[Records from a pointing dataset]
%%

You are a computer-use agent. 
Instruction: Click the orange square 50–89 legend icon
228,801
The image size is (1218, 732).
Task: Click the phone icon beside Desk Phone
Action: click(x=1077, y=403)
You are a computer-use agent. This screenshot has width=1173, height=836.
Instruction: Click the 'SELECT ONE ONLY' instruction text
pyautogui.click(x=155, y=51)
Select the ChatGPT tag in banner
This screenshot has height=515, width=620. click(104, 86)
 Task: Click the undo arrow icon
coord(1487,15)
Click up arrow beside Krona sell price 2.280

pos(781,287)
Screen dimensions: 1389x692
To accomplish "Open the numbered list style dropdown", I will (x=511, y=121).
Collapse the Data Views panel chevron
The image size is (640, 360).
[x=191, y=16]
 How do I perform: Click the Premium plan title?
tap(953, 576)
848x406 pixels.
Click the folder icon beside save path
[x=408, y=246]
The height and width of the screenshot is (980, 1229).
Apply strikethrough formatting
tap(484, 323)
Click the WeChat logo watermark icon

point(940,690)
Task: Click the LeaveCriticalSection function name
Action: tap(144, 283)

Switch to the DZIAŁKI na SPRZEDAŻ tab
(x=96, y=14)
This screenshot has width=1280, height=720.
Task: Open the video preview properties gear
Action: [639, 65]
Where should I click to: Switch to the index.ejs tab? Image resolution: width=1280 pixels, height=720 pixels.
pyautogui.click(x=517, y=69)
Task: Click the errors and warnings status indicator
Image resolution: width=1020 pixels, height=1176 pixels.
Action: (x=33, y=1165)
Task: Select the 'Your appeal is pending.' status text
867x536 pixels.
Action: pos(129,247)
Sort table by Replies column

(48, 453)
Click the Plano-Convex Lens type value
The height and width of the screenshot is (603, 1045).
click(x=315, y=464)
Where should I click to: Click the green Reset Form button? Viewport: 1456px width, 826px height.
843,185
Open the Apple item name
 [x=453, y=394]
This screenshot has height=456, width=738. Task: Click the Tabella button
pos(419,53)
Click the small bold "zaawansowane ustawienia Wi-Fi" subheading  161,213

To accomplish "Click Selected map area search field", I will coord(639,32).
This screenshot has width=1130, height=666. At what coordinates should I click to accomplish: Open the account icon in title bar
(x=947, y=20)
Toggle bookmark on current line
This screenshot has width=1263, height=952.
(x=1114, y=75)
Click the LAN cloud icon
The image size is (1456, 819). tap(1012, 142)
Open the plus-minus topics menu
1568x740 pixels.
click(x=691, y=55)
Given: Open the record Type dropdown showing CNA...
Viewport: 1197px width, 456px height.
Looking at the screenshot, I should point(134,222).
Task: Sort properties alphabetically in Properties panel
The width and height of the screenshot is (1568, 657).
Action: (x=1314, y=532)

%%

Your objective:
Write the records out again, replacing each "Viewport" with "Display" and leaving everything else unchanged.

Reply:
You are a computer-use agent. 
Instruction: Click the orange square 50–89 legend icon
228,801
The image size is (1218, 732).
Task: Click the phone icon beside Desk Phone
Action: click(x=1077, y=403)
You are a computer-use agent. This screenshot has width=1173, height=836.
Instruction: Click the 'SELECT ONE ONLY' instruction text
pyautogui.click(x=155, y=51)
Select the ChatGPT tag in banner
This screenshot has height=515, width=620. click(104, 86)
 Task: Click the undo arrow icon
coord(1487,15)
Click up arrow beside Krona sell price 2.280

pos(781,287)
Screen dimensions: 1389x692
To accomplish "Open the numbered list style dropdown", I will (x=511, y=121).
Collapse the Data Views panel chevron
The image size is (640, 360).
[x=191, y=16]
 How do I perform: Click the Premium plan title?
tap(953, 576)
848x406 pixels.
Click the folder icon beside save path
[x=408, y=246]
The height and width of the screenshot is (980, 1229).
Apply strikethrough formatting
tap(484, 323)
Click the WeChat logo watermark icon

point(940,690)
Task: Click the LeaveCriticalSection function name
Action: tap(144, 283)

Switch to the DZIAŁKI na SPRZEDAŻ tab
(x=96, y=14)
This screenshot has width=1280, height=720.
Task: Open the video preview properties gear
Action: [639, 65]
Where should I click to: Switch to the index.ejs tab? Image resolution: width=1280 pixels, height=720 pixels.
pyautogui.click(x=517, y=69)
Task: Click the errors and warnings status indicator
Image resolution: width=1020 pixels, height=1176 pixels.
Action: (x=33, y=1165)
Task: Select the 'Your appeal is pending.' status text
867x536 pixels.
Action: pos(129,247)
Sort table by Replies column

(48, 453)
Click the Plano-Convex Lens type value
The height and width of the screenshot is (603, 1045).
click(x=315, y=464)
Where should I click to: Click the green Reset Form button? Display: 1456px width, 826px height.
843,185
Open the Apple item name
 [x=453, y=394]
This screenshot has height=456, width=738. Task: Click the Tabella button
pos(419,53)
Click the small bold "zaawansowane ustawienia Wi-Fi" subheading  161,213

To accomplish "Click Selected map area search field", I will coord(639,32).
This screenshot has width=1130, height=666. At what coordinates should I click to accomplish: Open the account icon in title bar
(x=947, y=20)
Toggle bookmark on current line
This screenshot has width=1263, height=952.
(x=1114, y=75)
Click the LAN cloud icon
The image size is (1456, 819). tap(1012, 142)
Open the plus-minus topics menu
1568x740 pixels.
click(x=691, y=55)
Given: Open the record Type dropdown showing CNA...
Display: 1197px width, 456px height.
Looking at the screenshot, I should point(134,222).
Task: Sort properties alphabetically in Properties panel
The width and height of the screenshot is (1568, 657).
Action: (x=1314, y=532)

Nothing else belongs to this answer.